In Maneka Gandhi v Union of India, Justice P.N.Bhagwati also spoke about how discriminatory the
bail system becomes when looked at from an economic criteria, because a large majority would find
it difficult to procure even small amounts.

Conclusion
A perusal of the above cases highlights precisely the extent to which the bail system is prejudiced
against the majority of the Indian population, which is tremendously financially disadvantaged. There
is a strong need for a complete review and reform of the bail system, with special attention placed
upon the socio-economic condition of the country.
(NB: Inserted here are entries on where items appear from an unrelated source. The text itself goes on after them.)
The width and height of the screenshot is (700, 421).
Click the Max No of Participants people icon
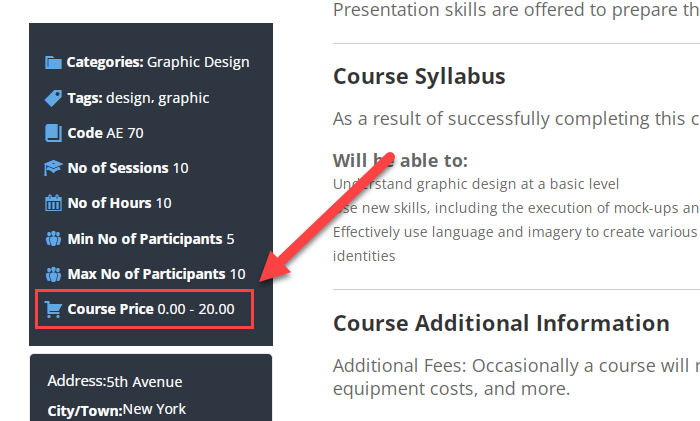tap(53, 274)
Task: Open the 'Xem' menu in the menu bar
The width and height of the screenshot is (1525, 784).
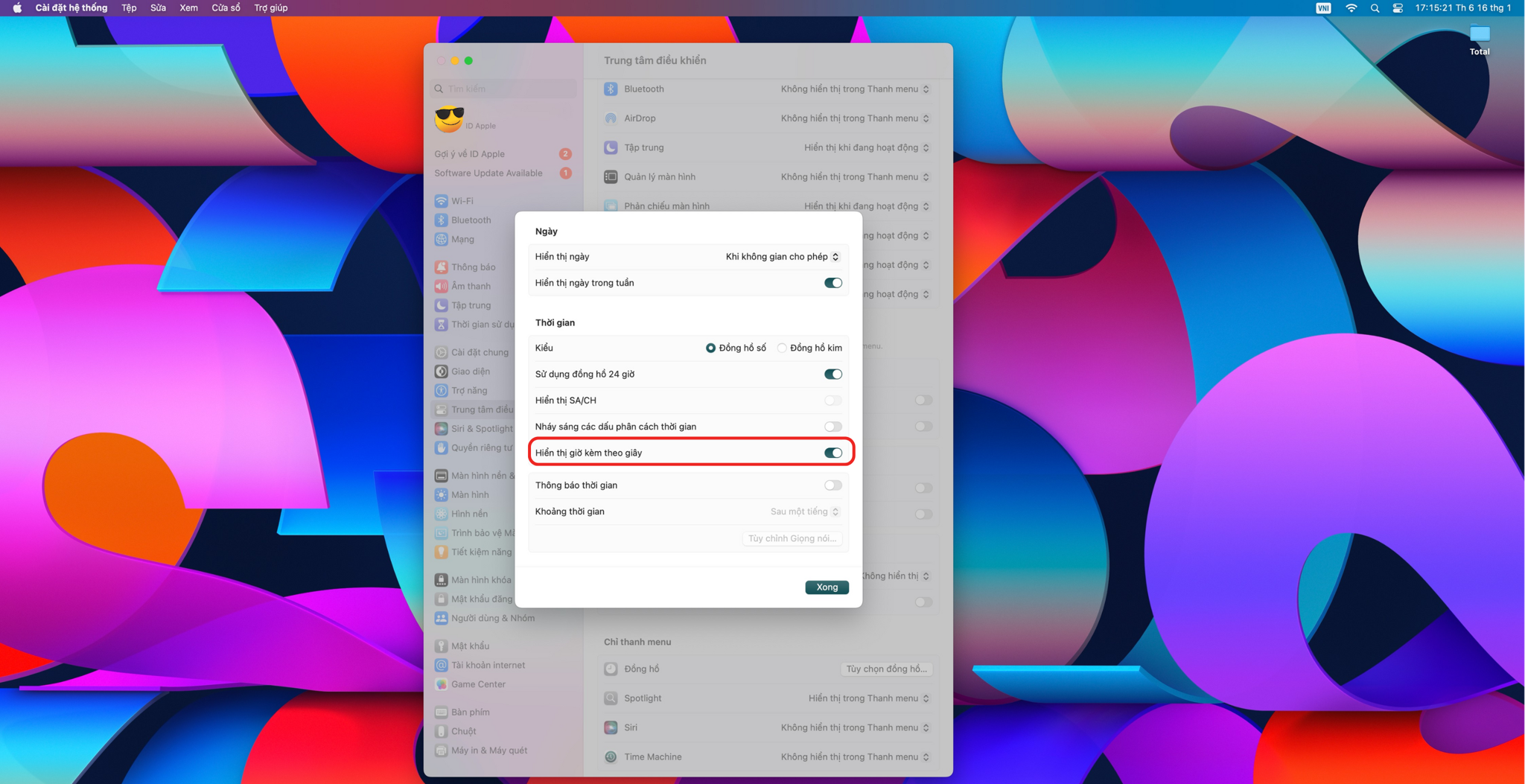Action: point(188,8)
The court should start taking into account factors
like socio-economic status, nature of offence, reputation and prior (or lack thereof) criminal records
and reliable witness reports before granting bail.
Those under trial for petty crimes simply due to fiscal weakness could further be put in reformative
homes and asked to do community service by way of “payment,” instead. Methods such as these
would not only be mindful toward the poor, but also benefit the Indian society at large by creating
significant changes under the guise of reparation.